Priya, the junior developer, said the incorrect description on Thursday had made her doubt her own understanding of the codebase. She spent time chasing a phantom column because she assumed the PR author (me) had written the description and therefore it must be accurate. Her trust in the PR description as a source of truth was broken. I apologized again, and she accepted, but I could see that the experiment had a real cost on team cohesion.

The Uncomfortable Ethical Question

The experiment raised a question I had not anticipated. Is it ethical to use AI to write your pull request descriptions without telling your reviewers? My team’s answer was a clear no. They expected that the description was written by the person who wrote the code, because that person is accountable for it. If I delegated that accountability to an AI, I was misrepresenting my own work. Several teammates said they would not mind if I used AI to generate a draft that I then heavily edited and verified, because then the final product was still mine. But the raw, unedited output, posted under my name, felt like a small deception. I had not thought of it that way, but once they said it, I could not unsee it. The PR description is a promise that the author has understood and can explain the change. An AI cannot make that promise.

One teammate raised a practical point. If the description is inaccurate, it creates a risk that a future developer will blame the reviewer for missing something, or that the inaccuracy will be cited in a post-mortem. The pull request description becomes part of the project’s history. Hallucinations in that history are worse than no description at all. That made me realize that using AI for documentation without careful review is a form of technical debt, one that can compound when you look back months later and cannot trust your own team’s records.
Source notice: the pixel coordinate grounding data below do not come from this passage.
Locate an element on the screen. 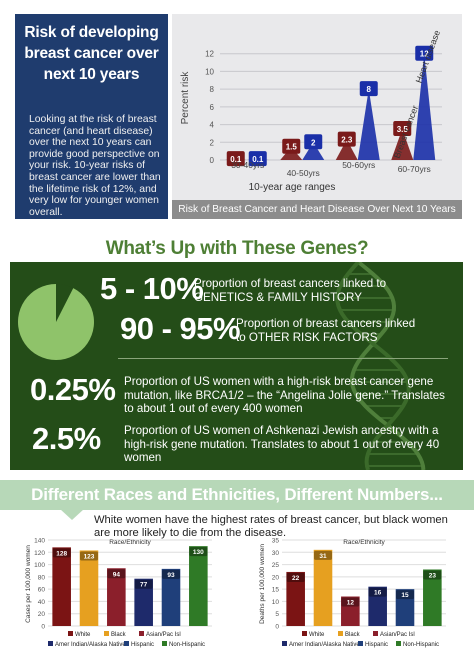 This screenshot has width=474, height=670. cases-value: 128 is located at coordinates (62, 554).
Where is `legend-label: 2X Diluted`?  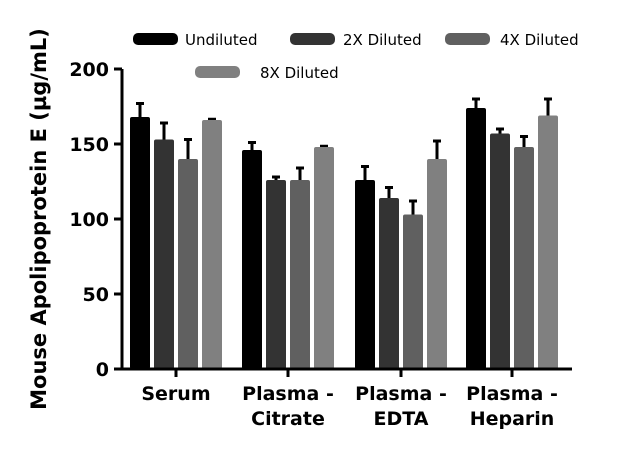 legend-label: 2X Diluted is located at coordinates (382, 40).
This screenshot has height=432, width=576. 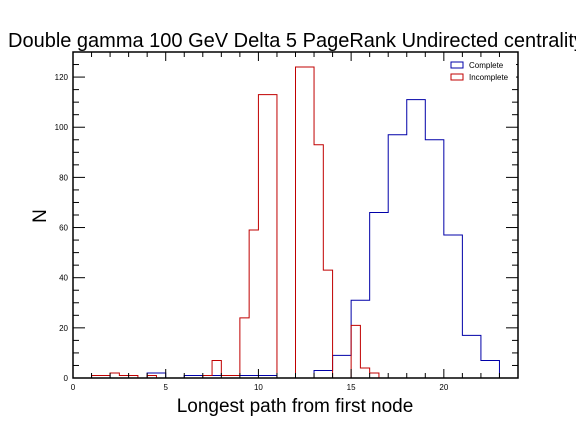 I want to click on y-tick-label: 20, so click(x=64, y=328).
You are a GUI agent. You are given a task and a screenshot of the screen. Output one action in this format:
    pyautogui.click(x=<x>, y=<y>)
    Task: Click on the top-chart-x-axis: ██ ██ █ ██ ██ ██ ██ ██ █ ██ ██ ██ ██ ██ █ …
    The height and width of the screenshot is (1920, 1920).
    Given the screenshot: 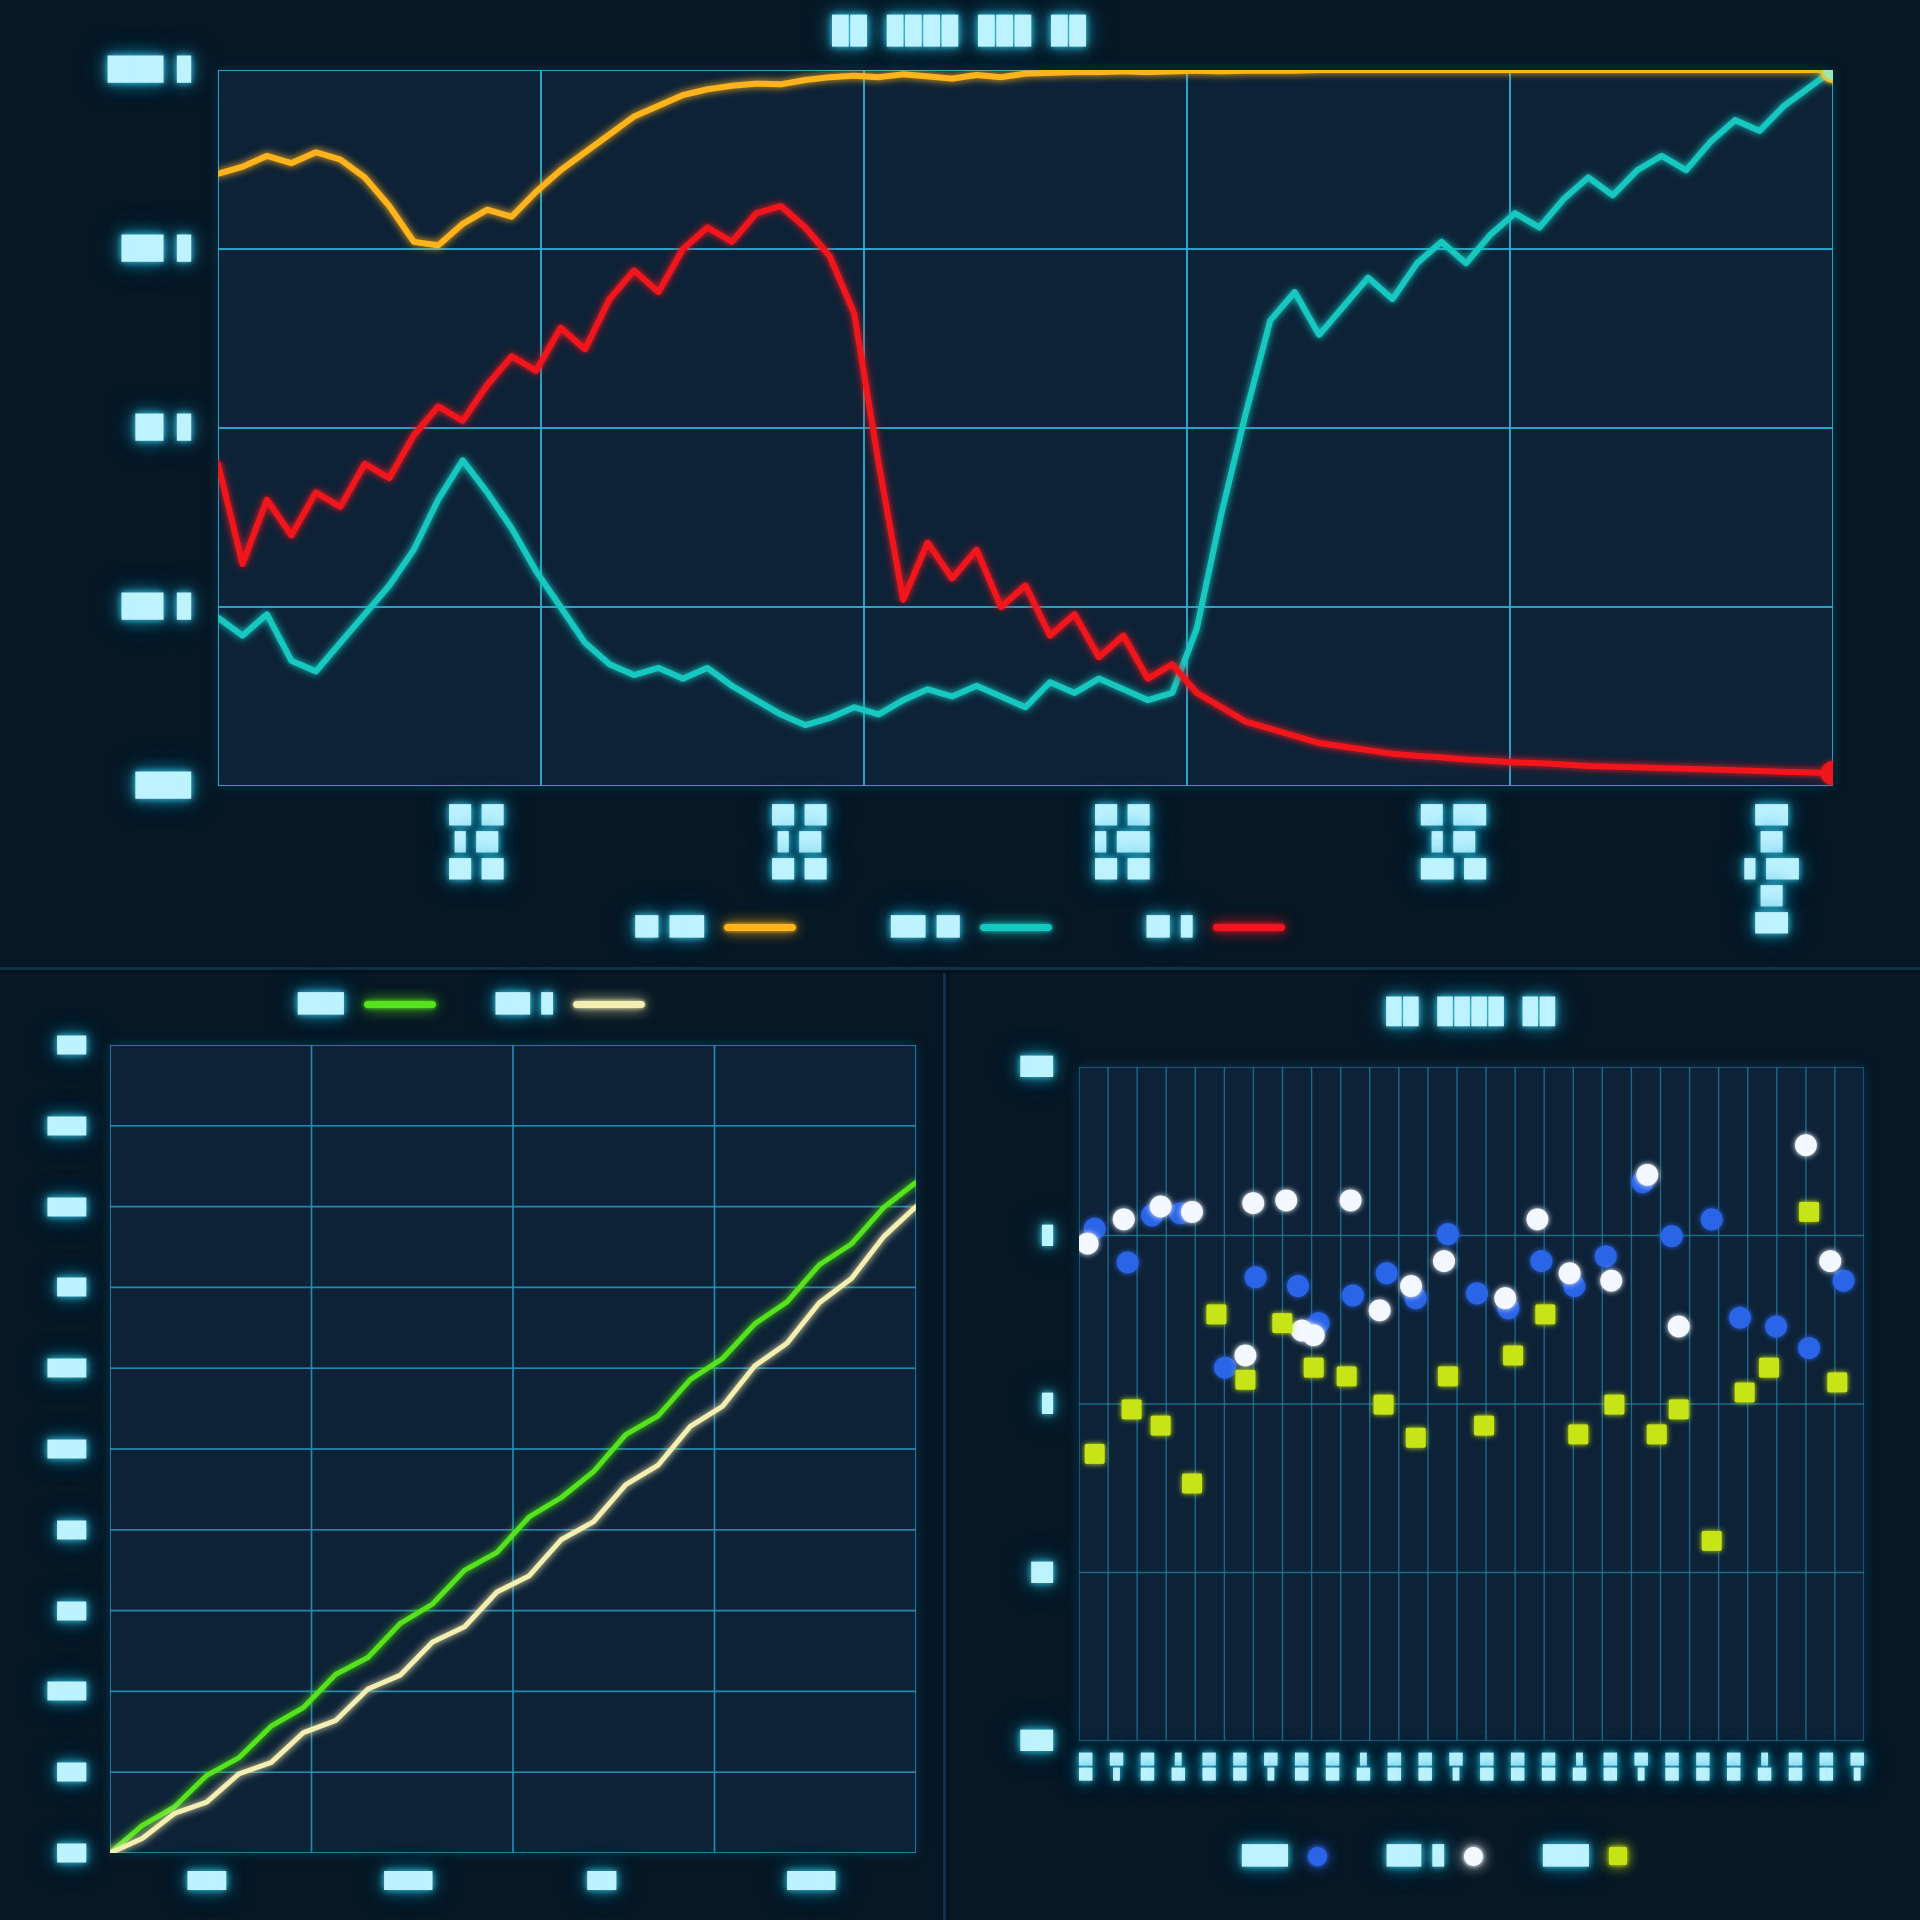 What is the action you would take?
    pyautogui.click(x=1026, y=868)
What I Would Do Differently Now

After the experiment, I changed my approach. I still use the AI’s sparkle icon to generate a rough summary of the changed files. But I treat that summary like a first draft that I must rewrite. I delete the parts that are generic or speculative, I add the actual reasoning behind the change, I mention any tradeoffs I considered, and I write the testing steps myself. The AI’s output is a prompt, not a product. That hybrid approach saves me a few minutes of typing without sacrificing the quality of communication. My teammates have noticed the difference and said my descriptions are better than ever, because I now have a clear structure to fill in rather than a blank page.

I also now tell my team when I have used AI to draft something. A small note at the bottom of the description that says “Initial draft generated by Copilot, then reviewed and edited” is a simple courtesy that maintains trust. It signals that I am still accountable, and it reminds the reviewer to apply extra scrutiny to any AI-sourced claims. The practice has been well received, and I wish I had done it from day one of the experiment.
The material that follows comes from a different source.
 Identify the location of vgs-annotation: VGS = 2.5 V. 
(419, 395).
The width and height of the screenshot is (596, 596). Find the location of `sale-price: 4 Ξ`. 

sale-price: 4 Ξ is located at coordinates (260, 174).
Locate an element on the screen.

The Larger Lesson About AI and Developer Communication

My week of letting AI write my pull request descriptions taught me that communication is not just about transmitting information. It is about demonstrating understanding, building trust, and showing respect for your colleagues. An AI can produce a grammatically correct summary of code changes, but it cannot explain why you chose one approach over another, or what you are uncertain about, or which part you want the reviewer to focus on most. Those are the things that make pull request reviews effective and collaborative. When I tried to automate that part of my work, I inadvertently signaled that I did not care about those things, even though I deeply do.
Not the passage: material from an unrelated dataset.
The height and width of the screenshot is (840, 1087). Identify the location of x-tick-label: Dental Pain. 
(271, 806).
If you are considering using AI for your own pull request descriptions, my advice is to use it sparingly and transparently. Let it generate a scaffold, but fill that scaffold with your own voice and your own reasoning. Never let the machine’s output reach your team without your careful eyes on it. The seconds you save by skipping that review will be lost tenfold when your teammate chases a hallucination or doubts your commitment. Your code is yours. Your words to your team should be too.